In the 1990s, the regime crushed student movements and intellectual life through violent crackdowns and the notorious “chain murders” of writers and dissidents. In 2009, millions protesting electoral fraud were met with mass arrests, torture, rape, and extrajudicial killings. The 2018–2019 economic uprisings were suppressed with open gunfire in the streets, while internet blackouts concealed mass murder.
The 2022 uprising—Woman, Life, Freedom—marked a historic rupture. Sparked by the killing of Mahsa Amini, women and youth led an unprecedented national revolt. The regime responded with intensified executions, enforced disappearances, sexual violence in detention, and collective punishment.
Then came January 2026.
Coordinated mass killings across multiple cities. Targeted extermination of women, youth, and activists. Home raids, neighborhood blockades, mass detentions, and disappearances. The intent was no longer merely to suppress dissent, but to destroy organized resistance as such.
This crosses the legal threshold from crimes against humanity into genocide.
These crimes are not crimes committed by rogue actors. They are policies. They are structural. They are the logical outcome of a system built on ideological absolutism and maintained through terror.

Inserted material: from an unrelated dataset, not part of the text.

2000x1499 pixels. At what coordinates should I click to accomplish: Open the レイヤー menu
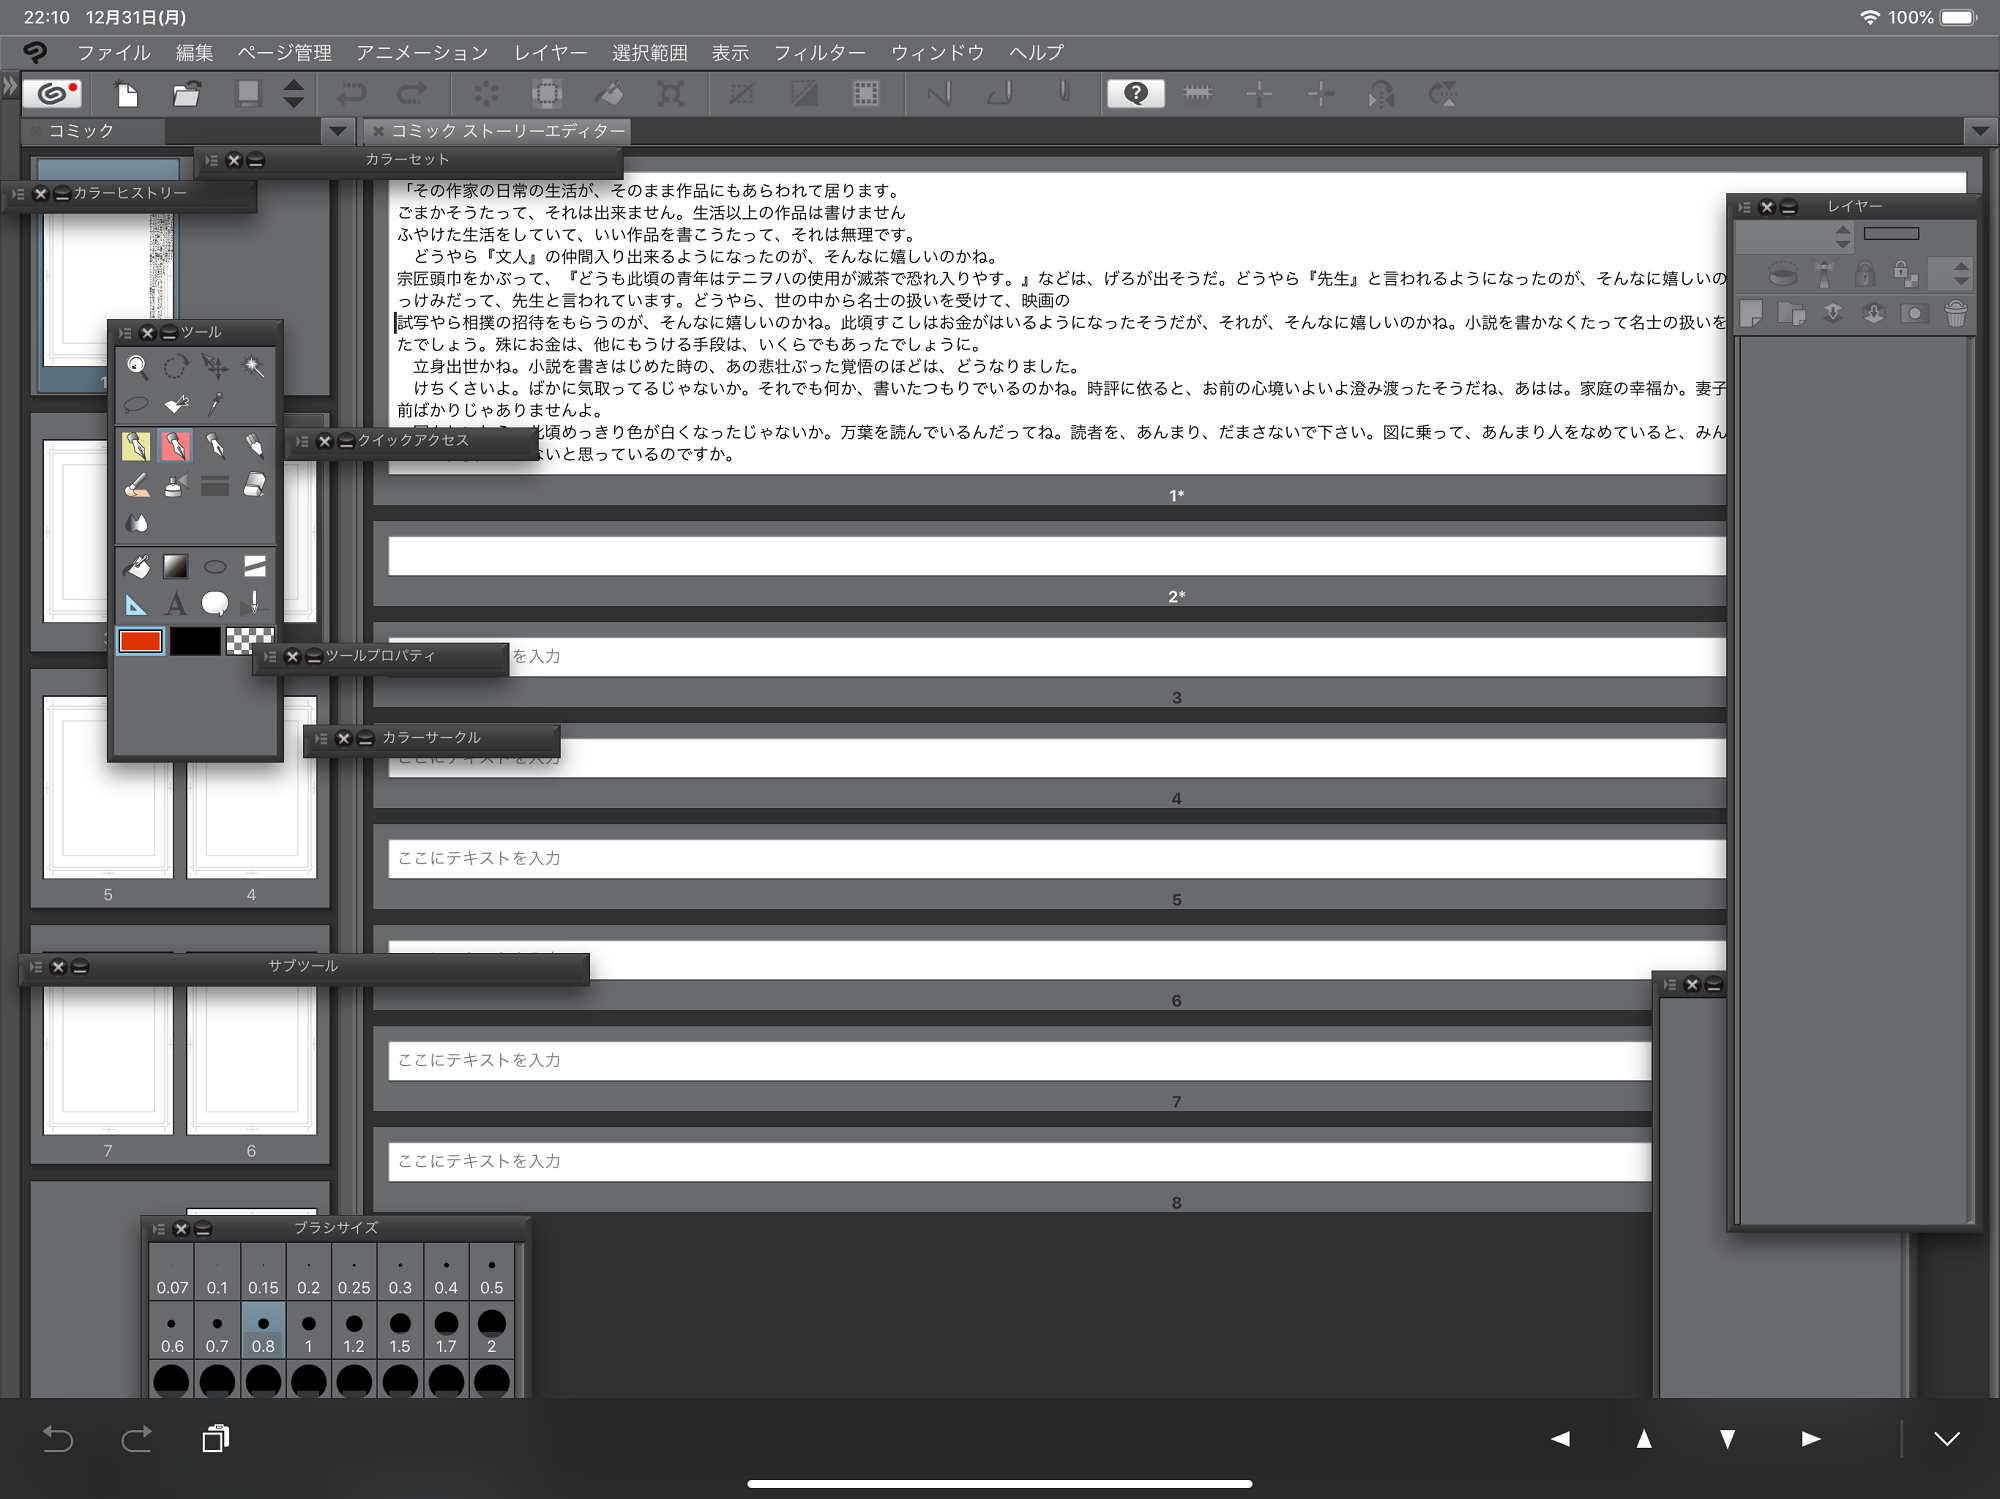tap(550, 53)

The Islamic Republic has also exported repression beyond Iran’s borders. Early collaboration with the PLO provided training in asymmetric warfare and cell-based operations—methods later absorbed by the IRGC and deployed transnationally. Iranian embassies today function as surveillance and intimidation hubs, targeting dissidents in the diaspora. State terror does not stop at Iran’s borders.
For more than four decades, Iranians have lived under oppression codified in law and enforced through fear. Mothers bury their children. Children grow up behind prison walls. Entire generations are raised under the shadow of violence.
Yet resistance endures.
Women and men defy the regime despite bullets. Youth chant despite gallows. Courage survives where the regime has failed to extinguish it.
The January 2026 massacres were not “crackdowns.” They were genocide. The blood spilled and the lives erased will not disappear into silence. The world faces a choice: complicity through inaction, or accountability through truth and action. Impunity must end. The people of Iran will reclaim their dignity, freedom, and future. History will remember both the courage of the oppressed—and the crimes of their oppressors.